**Texte fourni**:
──────────────────────────────

C'est un jugement très attendu dans le monde de l'entreprise: le tribunal doit dire vendredi matin si France Télécom et ses ex-dirigeants se sont rendus coupables de "harcèlement moral" à la fin des années 2000, une période marquée par plusieurs suicides de salariés.

"Harcèlement moral": le tribunal rend son jugement dans le procès inédit de France Télécom
L'entrée du centre de construction des lignes de Troyes, le 10 septembre 2009 après le suicide de plusieurs salariés de l'entreprise - ALAIN JULIEN [AFP/Archives]

Au cœur du procès, qui s'est tenu du 6 mai au 11 juillet, un harcèlement moral institutionnel qui se serait propagé du sommet à l'ensemble de l'entreprise sans qu'il y ait de lien direct entre les auteurs et les victimes. C'est une première pour une entreprise du CAC 40.

Les prévenus, dont Didier Lombard, PDG de 2005 à 2010, ont-ils mis en place "une politique d'entreprise visant à déstabiliser les salariés et à créer un climat professionnel anxiogène"? C'est l'une des questions auxquelles doit répondre le tribunal.

Les syndicats de France Télécom espèrent "une condamnation maximale, pour que les dirigeants d'entreprises tentés par ces méthodes de management sachent désormais qu'ils ne peuvent agir en toute impunité". Ils attendent aussi "des dommages et intérêts conséquents" en réparation "des immenses préjudices" subis par les salariés et fonctionnaires de l'entreprise, devenue Orange en 2013. Plus de 150 personnes se sont constituées partie civile au procès.

L'affaire remonte à dix ans: France Télécom faisait la Une des médias en raison de suicides parmi ses salariés.

En juillet 2009, Michel Deparis, un technicien marseillais mettait fin à ses jours en critiquant dans une lettre le "management par la terreur". "Je me suicide à cause de France Télécom. C'est la seule cause", écrivait-il. Deux mois plus tard, une première plainte était déposée par le syndicat Sud, suivie d'autres, et d'un rapport accablant de l'inspection du travail.

- "Peines légères" -

Le tribunal a examiné en détail les cas de trente-neuf salariés: dix-neuf se sont suicidés, douze ont tenté de le faire, et huit ont subi un épisode de dépression ou un arrêt de travail.

──────────────────────────────

**Consignes**:
[a] D'après le texte fourni, combien de personnes se sont constituées partie civile au procès ?
[b] Donnez sous forme de liste JSON de chaînes les lignes des entrées, une chaîne par ligne et sans les lignes vides : commencez à la ligne des entrées qui contient "The width and" et allez jusqu'à la fin des entrées. Laissez les images de côté.

──────────────────────────────

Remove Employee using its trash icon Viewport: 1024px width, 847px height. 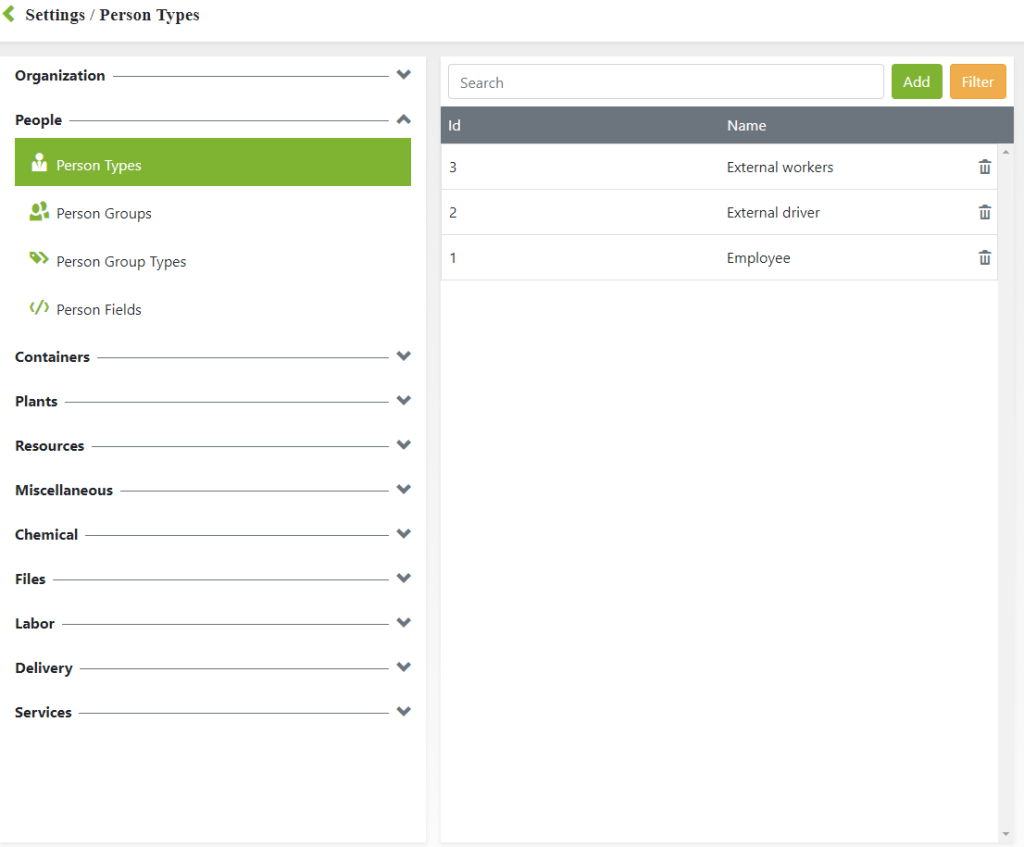984,258
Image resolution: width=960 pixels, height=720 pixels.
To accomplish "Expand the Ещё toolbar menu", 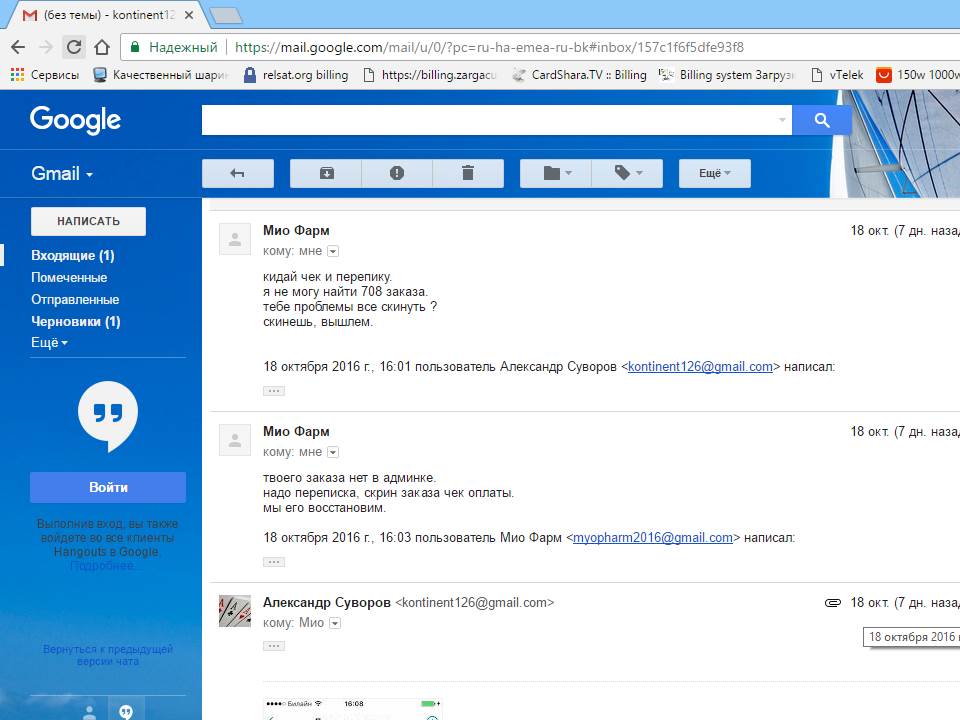I will 714,173.
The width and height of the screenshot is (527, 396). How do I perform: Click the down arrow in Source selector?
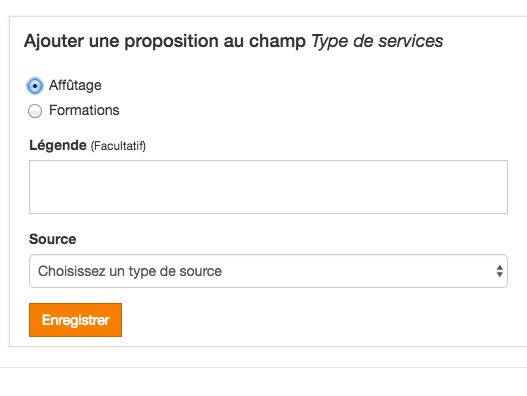[x=499, y=275]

──────────────────────────────

**Corrigé des exercices**:
[a] Plus de 150 personnes.

[b]
[
  "The width and height of the screenshot is (527, 396). How do I perform: Click the down arrow in Source selector?",
  "[x=499, y=275]"
]